* _WRITTEN REQUEST_
Rewrite the text of every row below, swapping "breadcrumb" for "navigation trail" and keeping all else unchanged. Leave the pictures out of your answer.

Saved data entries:

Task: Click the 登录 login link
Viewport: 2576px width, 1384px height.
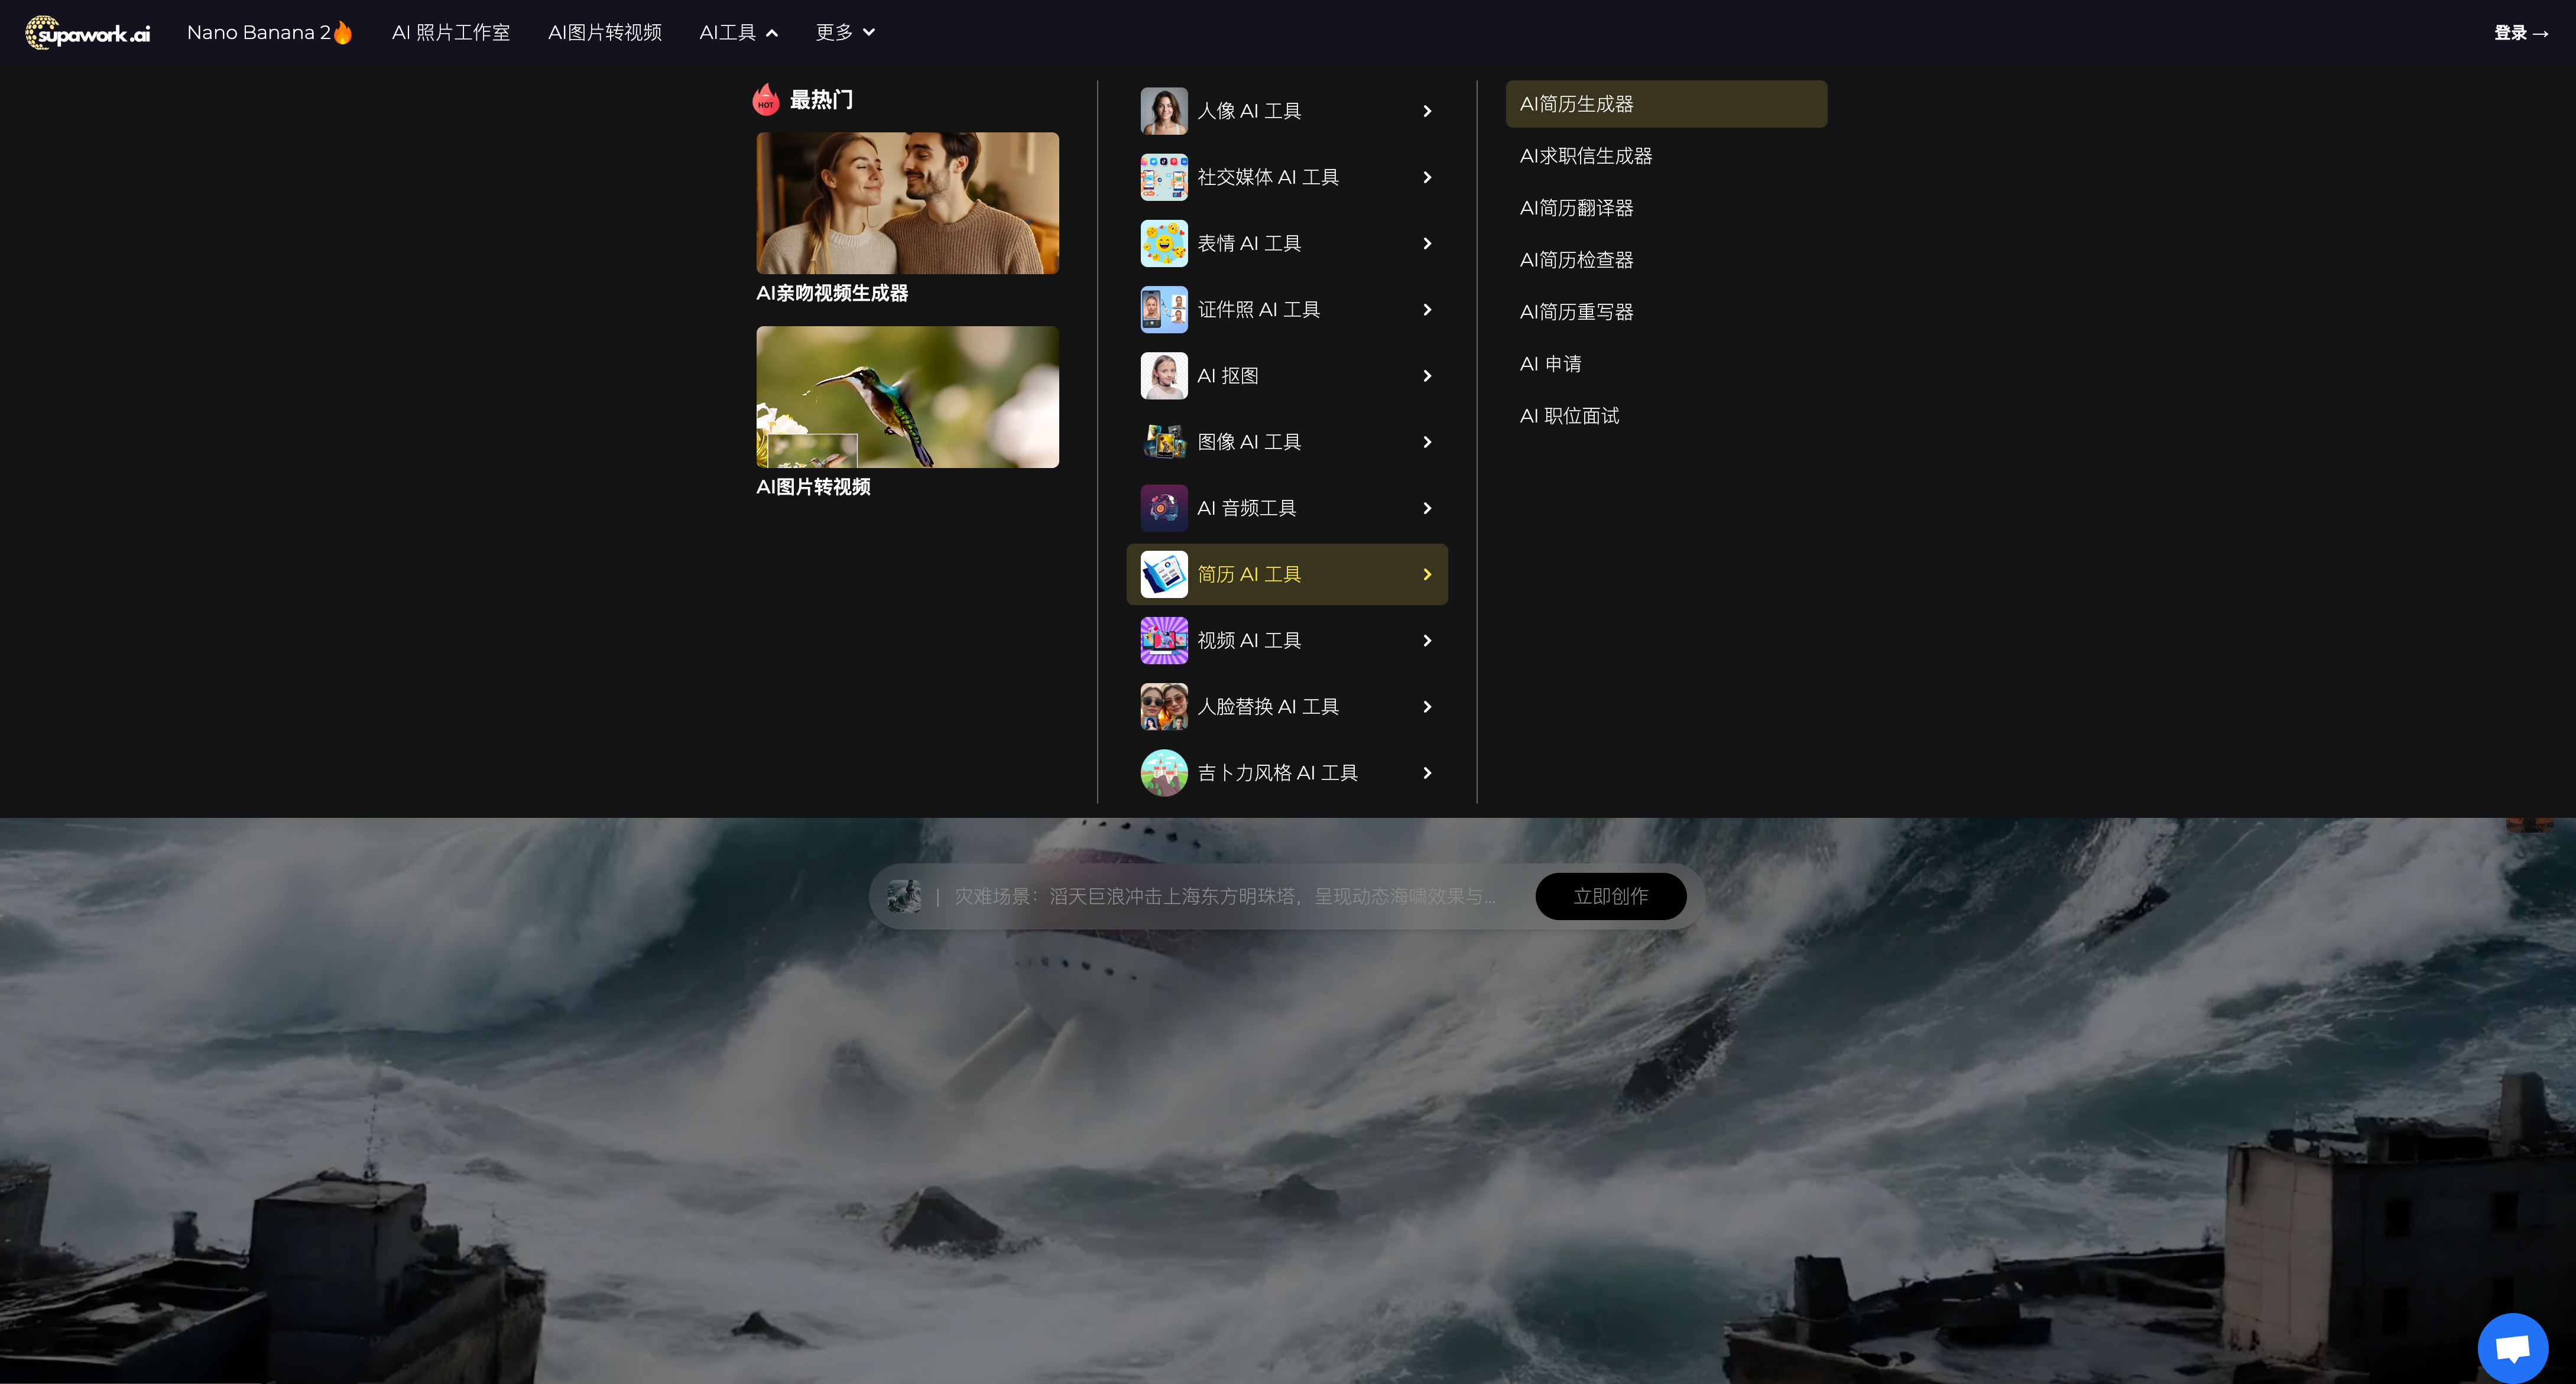Action: tap(2519, 33)
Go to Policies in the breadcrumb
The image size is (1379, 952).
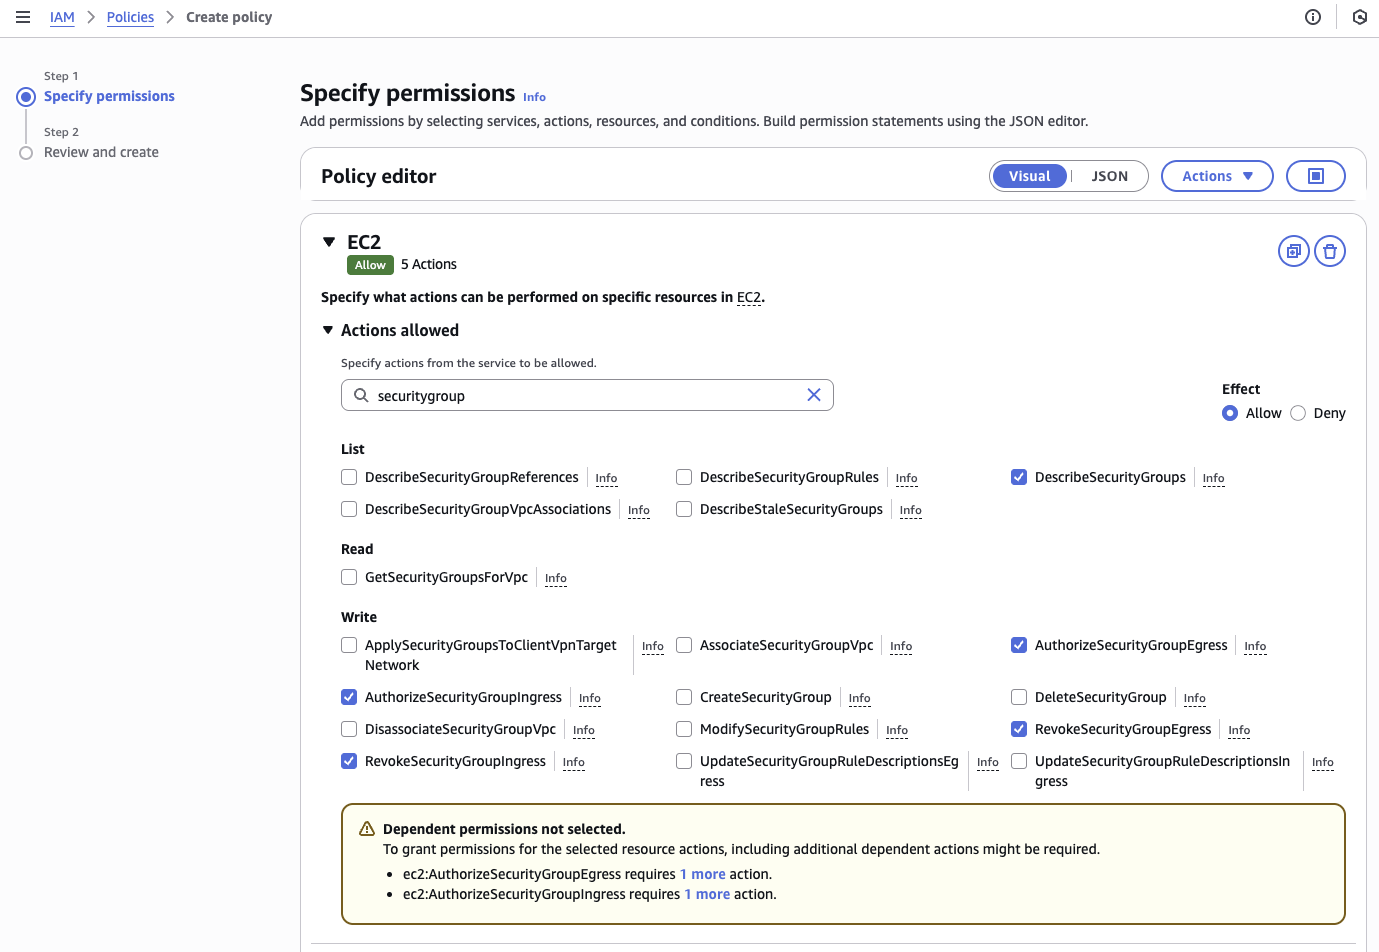130,17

* _EXERCISE SOLUTION_
Task: Click the 登录 login link
Viewport: 2576px width, 1384px height.
Action: tap(2519, 33)
Go to Policies in the navigation trail
The image size is (1379, 952).
130,17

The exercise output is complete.